Taral 17:42, 17 Jun 2004 (UTC)

What I want to know is why the Hamiltonian view of mechanics is more useful than the classical version? What can engineers and scientists do with it that they cannot do w/o it?

Good question. Hamiltonians are great for solving problems that involve transfer of energy, and momentum, between rigid bodies, and in some circumstances allow problems that would be hard to solve using just Newton to be solved in very few lines of equations. Examples include things like compound pendulums and so on. However, very few engineers use Hamiltonians in their day to day lives, to a large extent they have been replaced by kinematic programs like MSC ADAMS, which have the advantage of being able to easily handle flexible bodies, non ideal contact with damping, and friction. I did not study them at uni, and must confess that this page is absolutely no help at all to me, and I work in the area of dynamics. I'm sure it makes sense to physicists. Greglocock 04:48, 3 January 2007 (UTC)

Norm

Liouville's equation here shows total d/dt equal to the Poisson bracket. A physicist would expect to write partial d/dt here, because the essence of Liouville is that total d/dt, meaning the convective derivative taken with the particle, is zero. See main Liouville's theorem (Hamiltonian)

Linuxlad 12:28, 9 Nov 2004 (UTC)

Looking at this issue again, Goldstein's Classical Mechanics

(Later Note - this is Goldstein 1964 edition ie 1950 2nd reprint)

at the ready, there appear to be two differences from what I'd expect:-

In the absence of any further constraints on f, I'd expect (cf Goldstein eqn 8-58) that:-

a) the convective/total time derivative of f equalled the Poisson bracket of f & H PLUS the partial time derivative of f.

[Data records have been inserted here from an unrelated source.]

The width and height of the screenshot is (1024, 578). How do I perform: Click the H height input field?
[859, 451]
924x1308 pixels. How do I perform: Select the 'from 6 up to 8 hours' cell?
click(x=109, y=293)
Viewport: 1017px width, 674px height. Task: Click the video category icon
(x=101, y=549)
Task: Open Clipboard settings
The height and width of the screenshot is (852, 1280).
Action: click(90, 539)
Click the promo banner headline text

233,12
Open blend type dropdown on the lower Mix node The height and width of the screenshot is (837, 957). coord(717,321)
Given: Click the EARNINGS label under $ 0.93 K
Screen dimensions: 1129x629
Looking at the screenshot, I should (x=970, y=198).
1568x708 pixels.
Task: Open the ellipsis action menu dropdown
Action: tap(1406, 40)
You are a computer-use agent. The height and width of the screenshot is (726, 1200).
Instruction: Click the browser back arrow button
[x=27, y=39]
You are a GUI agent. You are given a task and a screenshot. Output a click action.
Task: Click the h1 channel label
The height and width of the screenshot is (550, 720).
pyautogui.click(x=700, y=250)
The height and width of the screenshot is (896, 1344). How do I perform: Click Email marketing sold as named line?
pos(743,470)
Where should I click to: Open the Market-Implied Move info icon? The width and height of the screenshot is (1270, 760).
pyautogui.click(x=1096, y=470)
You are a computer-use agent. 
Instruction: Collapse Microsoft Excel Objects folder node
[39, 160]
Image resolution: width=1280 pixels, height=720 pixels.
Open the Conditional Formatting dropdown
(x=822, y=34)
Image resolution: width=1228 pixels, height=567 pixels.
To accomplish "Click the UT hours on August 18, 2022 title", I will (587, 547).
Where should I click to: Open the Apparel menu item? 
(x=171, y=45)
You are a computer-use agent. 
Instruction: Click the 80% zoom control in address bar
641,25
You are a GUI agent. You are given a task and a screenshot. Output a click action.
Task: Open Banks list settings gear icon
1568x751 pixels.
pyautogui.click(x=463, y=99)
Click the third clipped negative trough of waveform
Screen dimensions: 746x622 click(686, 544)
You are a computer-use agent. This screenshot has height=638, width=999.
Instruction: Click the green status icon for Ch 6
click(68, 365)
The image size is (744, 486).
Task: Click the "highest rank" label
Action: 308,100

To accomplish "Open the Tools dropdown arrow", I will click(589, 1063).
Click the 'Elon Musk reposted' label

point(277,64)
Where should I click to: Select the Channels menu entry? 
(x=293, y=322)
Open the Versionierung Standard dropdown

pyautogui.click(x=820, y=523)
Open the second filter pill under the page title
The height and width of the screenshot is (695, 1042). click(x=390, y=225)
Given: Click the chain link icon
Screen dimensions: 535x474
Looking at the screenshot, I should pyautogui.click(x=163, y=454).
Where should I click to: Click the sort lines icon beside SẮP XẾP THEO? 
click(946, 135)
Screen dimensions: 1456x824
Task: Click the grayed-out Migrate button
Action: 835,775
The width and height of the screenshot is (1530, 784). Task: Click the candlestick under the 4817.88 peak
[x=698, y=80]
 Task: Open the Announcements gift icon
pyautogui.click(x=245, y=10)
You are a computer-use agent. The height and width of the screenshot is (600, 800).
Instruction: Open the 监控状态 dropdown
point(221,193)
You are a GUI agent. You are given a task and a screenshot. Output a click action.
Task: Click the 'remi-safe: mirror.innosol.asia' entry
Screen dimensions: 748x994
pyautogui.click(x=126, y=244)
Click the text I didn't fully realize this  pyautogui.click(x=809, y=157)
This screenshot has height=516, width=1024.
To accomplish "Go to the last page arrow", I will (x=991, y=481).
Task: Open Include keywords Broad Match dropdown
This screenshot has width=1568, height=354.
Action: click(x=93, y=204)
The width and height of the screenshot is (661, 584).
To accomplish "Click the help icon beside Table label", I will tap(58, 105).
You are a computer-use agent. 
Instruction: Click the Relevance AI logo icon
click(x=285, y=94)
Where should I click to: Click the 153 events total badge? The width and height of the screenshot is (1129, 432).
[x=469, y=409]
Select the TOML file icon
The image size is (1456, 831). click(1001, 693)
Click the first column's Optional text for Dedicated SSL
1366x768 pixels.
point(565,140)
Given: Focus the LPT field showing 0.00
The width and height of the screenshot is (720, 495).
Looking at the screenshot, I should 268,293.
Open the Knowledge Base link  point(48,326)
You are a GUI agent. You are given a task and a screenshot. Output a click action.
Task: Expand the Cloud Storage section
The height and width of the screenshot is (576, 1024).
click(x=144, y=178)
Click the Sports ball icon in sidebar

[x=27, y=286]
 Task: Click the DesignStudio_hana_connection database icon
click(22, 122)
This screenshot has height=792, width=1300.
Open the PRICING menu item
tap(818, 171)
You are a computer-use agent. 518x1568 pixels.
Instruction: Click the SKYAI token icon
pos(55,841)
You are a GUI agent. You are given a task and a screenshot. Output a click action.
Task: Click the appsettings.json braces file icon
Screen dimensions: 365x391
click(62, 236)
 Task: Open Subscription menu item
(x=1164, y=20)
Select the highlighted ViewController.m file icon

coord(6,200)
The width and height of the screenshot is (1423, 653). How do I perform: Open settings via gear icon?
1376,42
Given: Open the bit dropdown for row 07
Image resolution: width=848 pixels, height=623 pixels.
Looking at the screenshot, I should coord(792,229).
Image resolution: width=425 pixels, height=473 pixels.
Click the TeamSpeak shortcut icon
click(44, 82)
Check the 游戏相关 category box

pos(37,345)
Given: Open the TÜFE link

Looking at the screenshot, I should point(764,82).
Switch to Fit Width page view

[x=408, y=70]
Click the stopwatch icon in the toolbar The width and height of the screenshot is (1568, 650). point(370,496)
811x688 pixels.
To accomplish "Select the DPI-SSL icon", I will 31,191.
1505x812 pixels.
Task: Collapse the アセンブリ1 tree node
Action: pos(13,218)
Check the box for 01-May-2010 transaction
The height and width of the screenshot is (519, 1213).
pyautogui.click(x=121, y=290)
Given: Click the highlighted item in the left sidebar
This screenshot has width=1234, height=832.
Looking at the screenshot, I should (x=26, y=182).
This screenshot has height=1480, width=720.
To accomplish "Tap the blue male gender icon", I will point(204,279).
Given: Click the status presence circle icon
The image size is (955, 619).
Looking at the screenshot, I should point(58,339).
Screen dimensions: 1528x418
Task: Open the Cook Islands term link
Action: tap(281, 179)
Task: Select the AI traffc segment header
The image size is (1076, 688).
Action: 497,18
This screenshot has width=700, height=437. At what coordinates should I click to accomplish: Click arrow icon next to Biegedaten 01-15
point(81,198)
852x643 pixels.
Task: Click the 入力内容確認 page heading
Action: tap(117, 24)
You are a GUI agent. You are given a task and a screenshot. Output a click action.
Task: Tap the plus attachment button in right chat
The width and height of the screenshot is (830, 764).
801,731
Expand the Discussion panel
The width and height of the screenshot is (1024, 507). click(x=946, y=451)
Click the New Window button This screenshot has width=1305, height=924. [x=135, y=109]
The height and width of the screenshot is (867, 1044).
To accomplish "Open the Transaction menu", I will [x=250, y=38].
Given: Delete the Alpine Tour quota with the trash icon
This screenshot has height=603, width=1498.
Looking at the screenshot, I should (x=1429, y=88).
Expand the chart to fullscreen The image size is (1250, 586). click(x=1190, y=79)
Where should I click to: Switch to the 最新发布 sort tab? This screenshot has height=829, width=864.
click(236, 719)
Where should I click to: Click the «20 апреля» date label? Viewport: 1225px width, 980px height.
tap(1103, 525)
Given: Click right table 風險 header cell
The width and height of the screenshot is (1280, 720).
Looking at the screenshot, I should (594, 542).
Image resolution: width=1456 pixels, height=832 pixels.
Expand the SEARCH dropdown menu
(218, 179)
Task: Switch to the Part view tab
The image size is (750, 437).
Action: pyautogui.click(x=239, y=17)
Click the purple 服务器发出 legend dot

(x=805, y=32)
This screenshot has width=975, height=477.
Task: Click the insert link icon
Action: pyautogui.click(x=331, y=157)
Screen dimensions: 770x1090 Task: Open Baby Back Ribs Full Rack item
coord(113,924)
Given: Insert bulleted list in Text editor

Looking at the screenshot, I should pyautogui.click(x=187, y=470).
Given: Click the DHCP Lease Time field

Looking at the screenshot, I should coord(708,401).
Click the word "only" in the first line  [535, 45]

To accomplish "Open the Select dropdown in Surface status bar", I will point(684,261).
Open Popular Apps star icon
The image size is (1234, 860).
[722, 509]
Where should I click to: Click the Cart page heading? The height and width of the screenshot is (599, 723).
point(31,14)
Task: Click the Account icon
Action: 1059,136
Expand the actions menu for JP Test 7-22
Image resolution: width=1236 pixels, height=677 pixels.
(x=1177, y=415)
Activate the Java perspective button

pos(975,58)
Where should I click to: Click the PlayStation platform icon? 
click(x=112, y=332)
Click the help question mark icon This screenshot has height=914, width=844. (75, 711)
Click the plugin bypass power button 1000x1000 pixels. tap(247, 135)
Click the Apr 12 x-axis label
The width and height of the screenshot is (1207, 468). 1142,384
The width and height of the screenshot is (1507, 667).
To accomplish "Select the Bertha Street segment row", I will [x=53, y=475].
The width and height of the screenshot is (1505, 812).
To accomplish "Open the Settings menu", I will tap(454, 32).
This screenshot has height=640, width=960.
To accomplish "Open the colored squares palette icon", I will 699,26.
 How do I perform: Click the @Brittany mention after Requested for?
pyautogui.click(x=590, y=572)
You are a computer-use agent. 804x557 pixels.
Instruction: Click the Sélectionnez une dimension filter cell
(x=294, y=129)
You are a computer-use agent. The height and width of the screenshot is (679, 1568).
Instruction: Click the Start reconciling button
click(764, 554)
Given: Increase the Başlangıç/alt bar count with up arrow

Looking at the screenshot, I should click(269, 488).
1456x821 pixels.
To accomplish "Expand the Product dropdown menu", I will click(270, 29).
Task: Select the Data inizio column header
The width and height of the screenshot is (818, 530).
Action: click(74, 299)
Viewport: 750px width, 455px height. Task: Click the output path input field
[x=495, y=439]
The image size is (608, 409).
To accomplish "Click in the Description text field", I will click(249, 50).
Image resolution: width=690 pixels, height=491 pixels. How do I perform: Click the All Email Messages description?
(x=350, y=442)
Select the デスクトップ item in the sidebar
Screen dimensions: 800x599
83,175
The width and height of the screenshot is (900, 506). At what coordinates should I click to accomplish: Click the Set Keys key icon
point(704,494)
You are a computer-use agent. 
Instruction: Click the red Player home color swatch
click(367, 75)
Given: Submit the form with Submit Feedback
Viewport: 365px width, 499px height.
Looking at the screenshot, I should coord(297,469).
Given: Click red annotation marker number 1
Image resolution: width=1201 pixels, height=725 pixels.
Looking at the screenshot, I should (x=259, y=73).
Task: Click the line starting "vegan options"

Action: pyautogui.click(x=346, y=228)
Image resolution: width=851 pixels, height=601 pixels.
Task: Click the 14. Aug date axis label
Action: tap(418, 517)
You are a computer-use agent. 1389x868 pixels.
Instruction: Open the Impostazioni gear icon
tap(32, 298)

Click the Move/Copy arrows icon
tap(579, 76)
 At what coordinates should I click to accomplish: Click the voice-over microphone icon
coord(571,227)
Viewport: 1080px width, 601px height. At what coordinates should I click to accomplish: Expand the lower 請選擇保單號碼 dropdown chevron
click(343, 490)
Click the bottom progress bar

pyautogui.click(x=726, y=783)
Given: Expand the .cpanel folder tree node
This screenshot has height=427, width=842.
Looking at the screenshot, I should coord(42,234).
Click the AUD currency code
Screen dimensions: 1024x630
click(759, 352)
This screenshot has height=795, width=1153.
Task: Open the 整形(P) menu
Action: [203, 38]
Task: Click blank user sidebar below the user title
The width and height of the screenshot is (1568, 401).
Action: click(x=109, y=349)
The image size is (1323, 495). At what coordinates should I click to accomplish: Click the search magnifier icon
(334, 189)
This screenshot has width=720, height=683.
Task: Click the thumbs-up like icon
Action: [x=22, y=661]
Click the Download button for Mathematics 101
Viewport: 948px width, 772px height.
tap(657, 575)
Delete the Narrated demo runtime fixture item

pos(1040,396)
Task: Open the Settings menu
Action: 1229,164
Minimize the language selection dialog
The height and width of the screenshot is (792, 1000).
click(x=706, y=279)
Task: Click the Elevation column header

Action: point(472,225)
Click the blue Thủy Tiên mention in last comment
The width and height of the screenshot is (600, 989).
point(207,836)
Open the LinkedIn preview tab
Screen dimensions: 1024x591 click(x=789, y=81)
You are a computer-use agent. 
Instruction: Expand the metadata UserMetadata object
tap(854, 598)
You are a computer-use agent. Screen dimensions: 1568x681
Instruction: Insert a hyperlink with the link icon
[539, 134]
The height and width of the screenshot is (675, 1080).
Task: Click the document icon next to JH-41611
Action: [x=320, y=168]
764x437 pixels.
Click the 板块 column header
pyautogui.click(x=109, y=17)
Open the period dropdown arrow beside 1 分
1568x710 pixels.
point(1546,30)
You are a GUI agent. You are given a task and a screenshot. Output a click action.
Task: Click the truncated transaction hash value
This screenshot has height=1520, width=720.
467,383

b) In the _particular_ case of phase space density (or probability) it is possible to show that the convective derivative is zero, so that the partial derivative equals minus the Poisson bracket (Goldstein eqn 8-84) - but note that this result does NOT follow trivially from the result for general f as implied.

(So I reckon that's 2/3 violations of my naive physicist's expectations) - I hereby give notice that I may edit accordingly :-)

Linuxlad 10:18, 10 Nov 2004 (UTC)

This page certainly needs some work. For example it doesn't give (and neither does the page linked to) the classical expression of the Poisson bracket. As far as I can see, though, the definitions are the standard ones, such as are given in Abraham and Marsden, Foundations of Mechanics, though.

Charles Matthews 11:08, 10 Nov 2004 (UTC)

Just to be clear, I'm looking at the first part of the section entitled Mathematical formalism. and specifically the two equations for f and for ρ

So

Equation 1 For general f :-

${\displaystyle {\frac {df}{dt}}={\frac {\partial f}{\partial t}}+\sum _{i=1}^{N}\left[{\frac {\partial f}{\partial q_{i}}}{\dot {q}}_{i}+{\frac {\partial f}{\partial p_{i}}}{\dot {p}}_{i}\right]}$

and on substituting Hamilton's equations for terms 2 & 3 we get the Poisson Bracket of f & H plus the partial time derivative.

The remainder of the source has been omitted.